==== Input records ====

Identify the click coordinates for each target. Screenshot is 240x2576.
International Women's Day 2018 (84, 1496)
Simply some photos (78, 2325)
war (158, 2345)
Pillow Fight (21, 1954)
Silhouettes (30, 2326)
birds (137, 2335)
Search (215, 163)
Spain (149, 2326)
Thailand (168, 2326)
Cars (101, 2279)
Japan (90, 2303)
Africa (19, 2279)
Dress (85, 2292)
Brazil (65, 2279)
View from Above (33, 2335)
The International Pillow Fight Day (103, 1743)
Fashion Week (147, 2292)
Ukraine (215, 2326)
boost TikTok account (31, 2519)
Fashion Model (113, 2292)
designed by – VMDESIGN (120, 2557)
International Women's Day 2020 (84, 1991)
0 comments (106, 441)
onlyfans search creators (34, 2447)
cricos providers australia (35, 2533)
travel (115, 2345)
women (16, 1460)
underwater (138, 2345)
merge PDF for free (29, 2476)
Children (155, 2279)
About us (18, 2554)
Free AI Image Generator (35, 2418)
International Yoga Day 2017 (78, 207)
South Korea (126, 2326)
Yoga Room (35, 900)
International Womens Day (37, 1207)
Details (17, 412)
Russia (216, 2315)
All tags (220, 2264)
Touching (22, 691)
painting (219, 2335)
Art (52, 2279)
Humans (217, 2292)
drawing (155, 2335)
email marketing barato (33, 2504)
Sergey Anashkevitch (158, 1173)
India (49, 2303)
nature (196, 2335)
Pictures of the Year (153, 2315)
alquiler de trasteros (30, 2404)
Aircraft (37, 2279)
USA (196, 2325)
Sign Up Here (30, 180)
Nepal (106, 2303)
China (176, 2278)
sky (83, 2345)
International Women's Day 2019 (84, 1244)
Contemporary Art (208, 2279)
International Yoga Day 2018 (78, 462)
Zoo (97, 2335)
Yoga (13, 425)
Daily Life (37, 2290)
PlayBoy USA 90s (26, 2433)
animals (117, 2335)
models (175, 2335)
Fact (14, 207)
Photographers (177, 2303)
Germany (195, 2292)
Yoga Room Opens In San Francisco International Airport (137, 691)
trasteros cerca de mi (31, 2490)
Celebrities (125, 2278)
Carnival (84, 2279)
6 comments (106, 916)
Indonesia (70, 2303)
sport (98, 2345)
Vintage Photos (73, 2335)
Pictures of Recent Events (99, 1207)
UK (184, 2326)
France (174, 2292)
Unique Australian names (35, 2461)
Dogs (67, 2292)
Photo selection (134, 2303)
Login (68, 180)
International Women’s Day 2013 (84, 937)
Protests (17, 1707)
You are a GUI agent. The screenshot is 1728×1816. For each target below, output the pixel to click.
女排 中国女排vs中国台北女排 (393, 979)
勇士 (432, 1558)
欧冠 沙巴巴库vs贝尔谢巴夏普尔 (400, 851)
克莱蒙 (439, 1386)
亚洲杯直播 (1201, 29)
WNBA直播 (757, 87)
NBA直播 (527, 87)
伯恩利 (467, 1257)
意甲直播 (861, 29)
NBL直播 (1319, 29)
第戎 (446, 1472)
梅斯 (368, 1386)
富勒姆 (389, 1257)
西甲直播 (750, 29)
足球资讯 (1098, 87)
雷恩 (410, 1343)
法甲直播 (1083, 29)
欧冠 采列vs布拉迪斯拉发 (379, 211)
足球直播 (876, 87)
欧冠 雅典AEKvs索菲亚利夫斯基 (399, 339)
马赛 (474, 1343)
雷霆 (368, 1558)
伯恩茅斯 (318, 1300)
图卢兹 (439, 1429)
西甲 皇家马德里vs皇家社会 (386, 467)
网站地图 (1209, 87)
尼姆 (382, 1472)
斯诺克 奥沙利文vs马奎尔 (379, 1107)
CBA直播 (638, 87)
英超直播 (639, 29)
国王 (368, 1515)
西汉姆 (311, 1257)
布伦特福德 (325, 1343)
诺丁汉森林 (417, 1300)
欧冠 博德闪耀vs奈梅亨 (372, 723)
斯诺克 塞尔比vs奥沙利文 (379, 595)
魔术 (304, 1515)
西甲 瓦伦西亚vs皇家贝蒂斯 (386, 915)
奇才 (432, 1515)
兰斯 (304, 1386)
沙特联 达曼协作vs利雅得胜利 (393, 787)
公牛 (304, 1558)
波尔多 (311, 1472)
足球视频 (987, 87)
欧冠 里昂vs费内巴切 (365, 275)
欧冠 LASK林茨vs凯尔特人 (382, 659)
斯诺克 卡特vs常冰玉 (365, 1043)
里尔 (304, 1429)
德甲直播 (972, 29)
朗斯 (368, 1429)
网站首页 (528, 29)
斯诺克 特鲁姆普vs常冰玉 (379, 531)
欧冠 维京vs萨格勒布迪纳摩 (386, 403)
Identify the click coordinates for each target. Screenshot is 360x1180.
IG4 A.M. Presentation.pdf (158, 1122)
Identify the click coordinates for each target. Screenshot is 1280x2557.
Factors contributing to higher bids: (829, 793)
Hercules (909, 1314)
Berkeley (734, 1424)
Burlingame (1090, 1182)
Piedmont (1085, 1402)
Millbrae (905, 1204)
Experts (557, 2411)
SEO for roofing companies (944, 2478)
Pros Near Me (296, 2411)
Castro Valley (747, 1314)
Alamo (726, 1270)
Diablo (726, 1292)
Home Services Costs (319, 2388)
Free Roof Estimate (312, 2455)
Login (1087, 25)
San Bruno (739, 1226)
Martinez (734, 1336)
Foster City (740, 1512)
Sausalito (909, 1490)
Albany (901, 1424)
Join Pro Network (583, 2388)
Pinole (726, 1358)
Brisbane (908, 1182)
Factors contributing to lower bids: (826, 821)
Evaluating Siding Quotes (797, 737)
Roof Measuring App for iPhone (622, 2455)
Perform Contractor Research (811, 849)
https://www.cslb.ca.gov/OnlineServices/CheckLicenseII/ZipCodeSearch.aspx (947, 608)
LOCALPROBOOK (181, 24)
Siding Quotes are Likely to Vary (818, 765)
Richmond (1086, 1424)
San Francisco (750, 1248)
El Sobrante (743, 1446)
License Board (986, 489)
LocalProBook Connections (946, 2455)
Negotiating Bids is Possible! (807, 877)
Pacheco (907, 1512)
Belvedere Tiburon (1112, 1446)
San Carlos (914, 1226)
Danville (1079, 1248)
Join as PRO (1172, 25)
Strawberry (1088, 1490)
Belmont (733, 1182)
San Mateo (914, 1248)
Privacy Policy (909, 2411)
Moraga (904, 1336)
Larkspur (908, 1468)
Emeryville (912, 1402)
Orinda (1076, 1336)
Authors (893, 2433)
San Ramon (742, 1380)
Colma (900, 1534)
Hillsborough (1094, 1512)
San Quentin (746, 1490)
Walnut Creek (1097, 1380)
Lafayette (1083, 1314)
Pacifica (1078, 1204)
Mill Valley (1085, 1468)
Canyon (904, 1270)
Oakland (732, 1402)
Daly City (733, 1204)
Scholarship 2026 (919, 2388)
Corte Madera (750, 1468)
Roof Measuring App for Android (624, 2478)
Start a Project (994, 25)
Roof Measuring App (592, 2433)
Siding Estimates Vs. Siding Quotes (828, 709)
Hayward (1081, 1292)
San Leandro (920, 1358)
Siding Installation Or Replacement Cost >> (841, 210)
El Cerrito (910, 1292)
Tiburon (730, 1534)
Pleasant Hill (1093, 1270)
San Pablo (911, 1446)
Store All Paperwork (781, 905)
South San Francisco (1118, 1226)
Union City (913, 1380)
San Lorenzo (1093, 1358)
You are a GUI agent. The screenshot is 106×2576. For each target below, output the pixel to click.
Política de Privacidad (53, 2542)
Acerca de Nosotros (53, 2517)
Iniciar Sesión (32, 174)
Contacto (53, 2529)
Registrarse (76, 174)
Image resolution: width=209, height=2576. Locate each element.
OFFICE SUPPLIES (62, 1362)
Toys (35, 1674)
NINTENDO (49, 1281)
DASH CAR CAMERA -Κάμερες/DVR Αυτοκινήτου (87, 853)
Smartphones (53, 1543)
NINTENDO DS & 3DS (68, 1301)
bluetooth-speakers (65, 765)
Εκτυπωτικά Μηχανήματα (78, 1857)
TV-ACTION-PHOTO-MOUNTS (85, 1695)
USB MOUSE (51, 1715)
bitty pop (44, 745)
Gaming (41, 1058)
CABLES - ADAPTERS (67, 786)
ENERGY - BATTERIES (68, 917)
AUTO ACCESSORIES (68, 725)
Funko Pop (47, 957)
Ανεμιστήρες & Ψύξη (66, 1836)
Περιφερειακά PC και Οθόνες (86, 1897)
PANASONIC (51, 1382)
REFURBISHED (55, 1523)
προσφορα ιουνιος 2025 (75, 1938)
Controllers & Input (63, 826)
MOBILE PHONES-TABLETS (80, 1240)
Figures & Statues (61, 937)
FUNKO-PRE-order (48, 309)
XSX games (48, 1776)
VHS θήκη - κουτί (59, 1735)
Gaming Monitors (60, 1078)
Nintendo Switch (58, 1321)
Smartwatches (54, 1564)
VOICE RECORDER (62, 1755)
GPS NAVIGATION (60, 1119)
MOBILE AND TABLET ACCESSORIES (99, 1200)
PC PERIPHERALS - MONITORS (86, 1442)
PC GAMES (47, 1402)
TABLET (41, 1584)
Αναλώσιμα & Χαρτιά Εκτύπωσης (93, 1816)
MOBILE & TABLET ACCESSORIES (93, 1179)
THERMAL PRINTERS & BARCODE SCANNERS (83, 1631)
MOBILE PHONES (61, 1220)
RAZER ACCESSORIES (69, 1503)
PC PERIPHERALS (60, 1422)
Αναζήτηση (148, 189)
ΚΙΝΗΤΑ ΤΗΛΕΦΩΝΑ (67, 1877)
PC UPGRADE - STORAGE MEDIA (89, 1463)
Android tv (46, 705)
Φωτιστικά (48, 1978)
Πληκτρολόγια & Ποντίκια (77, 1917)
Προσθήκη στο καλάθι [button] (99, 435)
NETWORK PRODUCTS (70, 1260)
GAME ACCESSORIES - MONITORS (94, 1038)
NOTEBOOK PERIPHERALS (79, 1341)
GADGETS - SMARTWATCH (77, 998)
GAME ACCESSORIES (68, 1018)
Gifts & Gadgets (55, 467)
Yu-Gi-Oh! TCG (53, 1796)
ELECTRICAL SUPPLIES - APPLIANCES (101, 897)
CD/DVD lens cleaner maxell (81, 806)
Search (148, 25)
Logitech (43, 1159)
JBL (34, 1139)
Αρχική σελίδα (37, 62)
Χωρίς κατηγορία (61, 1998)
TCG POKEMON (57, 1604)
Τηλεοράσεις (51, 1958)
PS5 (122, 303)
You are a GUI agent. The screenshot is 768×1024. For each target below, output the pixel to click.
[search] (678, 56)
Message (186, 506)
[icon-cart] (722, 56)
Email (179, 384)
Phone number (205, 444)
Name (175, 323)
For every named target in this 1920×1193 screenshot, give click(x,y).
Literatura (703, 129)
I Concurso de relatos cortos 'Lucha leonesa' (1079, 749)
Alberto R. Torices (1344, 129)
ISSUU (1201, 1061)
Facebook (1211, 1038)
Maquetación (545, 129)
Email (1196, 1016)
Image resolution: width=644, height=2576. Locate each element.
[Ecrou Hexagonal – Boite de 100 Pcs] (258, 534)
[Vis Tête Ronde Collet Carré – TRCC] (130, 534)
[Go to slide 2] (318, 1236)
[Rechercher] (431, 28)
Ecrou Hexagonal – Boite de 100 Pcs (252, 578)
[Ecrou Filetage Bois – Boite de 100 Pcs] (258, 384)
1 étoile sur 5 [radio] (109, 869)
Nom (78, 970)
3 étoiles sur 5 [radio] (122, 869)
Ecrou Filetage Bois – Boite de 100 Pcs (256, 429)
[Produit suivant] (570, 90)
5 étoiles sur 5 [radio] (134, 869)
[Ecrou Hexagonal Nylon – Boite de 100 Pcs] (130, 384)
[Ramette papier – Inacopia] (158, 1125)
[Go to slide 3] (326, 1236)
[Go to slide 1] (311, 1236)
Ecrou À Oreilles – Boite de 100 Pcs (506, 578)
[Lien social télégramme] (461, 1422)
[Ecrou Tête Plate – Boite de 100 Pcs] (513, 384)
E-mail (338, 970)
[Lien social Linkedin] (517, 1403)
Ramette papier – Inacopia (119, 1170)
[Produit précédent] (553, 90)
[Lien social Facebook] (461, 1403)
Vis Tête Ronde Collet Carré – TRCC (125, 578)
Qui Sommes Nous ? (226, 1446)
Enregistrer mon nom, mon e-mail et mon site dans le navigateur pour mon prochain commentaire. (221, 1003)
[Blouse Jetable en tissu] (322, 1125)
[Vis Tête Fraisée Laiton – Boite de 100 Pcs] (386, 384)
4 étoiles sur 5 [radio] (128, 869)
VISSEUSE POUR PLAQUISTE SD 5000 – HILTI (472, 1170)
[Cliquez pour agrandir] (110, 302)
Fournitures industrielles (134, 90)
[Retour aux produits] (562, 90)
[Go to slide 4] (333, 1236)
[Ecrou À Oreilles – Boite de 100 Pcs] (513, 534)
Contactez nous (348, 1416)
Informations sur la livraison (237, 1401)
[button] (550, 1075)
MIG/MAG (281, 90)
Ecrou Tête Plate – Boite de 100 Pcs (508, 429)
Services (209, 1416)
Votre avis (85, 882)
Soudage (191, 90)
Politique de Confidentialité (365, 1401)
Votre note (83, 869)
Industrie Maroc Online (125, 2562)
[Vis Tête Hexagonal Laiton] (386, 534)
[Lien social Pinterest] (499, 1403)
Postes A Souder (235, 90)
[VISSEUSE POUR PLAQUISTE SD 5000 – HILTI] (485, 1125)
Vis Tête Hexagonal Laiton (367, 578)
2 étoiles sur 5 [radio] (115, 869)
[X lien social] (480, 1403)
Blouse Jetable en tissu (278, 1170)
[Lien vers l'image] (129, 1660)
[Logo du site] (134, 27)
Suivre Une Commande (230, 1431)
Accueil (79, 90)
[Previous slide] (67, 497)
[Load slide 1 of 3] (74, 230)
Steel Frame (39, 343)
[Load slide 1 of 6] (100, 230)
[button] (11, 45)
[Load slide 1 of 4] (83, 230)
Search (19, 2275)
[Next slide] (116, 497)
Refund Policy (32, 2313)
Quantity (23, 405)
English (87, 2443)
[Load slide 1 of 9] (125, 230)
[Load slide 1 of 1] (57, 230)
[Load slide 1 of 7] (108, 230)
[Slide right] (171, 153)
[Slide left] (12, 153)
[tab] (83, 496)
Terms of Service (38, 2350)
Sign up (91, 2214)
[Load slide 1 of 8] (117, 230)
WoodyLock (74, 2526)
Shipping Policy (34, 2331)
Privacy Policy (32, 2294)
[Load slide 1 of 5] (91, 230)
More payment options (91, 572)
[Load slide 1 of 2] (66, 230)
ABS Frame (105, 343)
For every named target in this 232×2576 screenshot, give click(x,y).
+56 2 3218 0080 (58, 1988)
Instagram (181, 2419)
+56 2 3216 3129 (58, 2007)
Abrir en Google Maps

====

■ Problem requirements:
Look in the material above for the line with "Περιφερειακά PC και Οθόνες (86, 1897)" and the line with "MOBILE & TABLET ACCESSORIES (93, 1179)", and transcribe exactly those lines and all lines between them, nothing more.

■ Answer to the problem:
Περιφερειακά PC και Οθόνες (86, 1897)
PANASONIC (51, 1382)
REFURBISHED (55, 1523)
προσφορα ιουνιος 2025 (75, 1938)
Controllers & Input (63, 826)
MOBILE PHONES-TABLETS (80, 1240)
Figures & Statues (61, 937)
FUNKO-PRE-order (48, 309)
XSX games (48, 1776)
VHS θήκη - κουτί (59, 1735)
Gaming Monitors (60, 1078)
Nintendo Switch (58, 1321)
Smartwatches (54, 1564)
VOICE RECORDER (62, 1755)
GPS NAVIGATION (60, 1119)
MOBILE AND TABLET ACCESSORIES (99, 1200)
PC PERIPHERALS - MONITORS (86, 1442)
PC GAMES (47, 1402)
TABLET (41, 1584)
Αναλώσιμα & Χαρτιά Εκτύπωσης (93, 1816)
MOBILE & TABLET ACCESSORIES (93, 1179)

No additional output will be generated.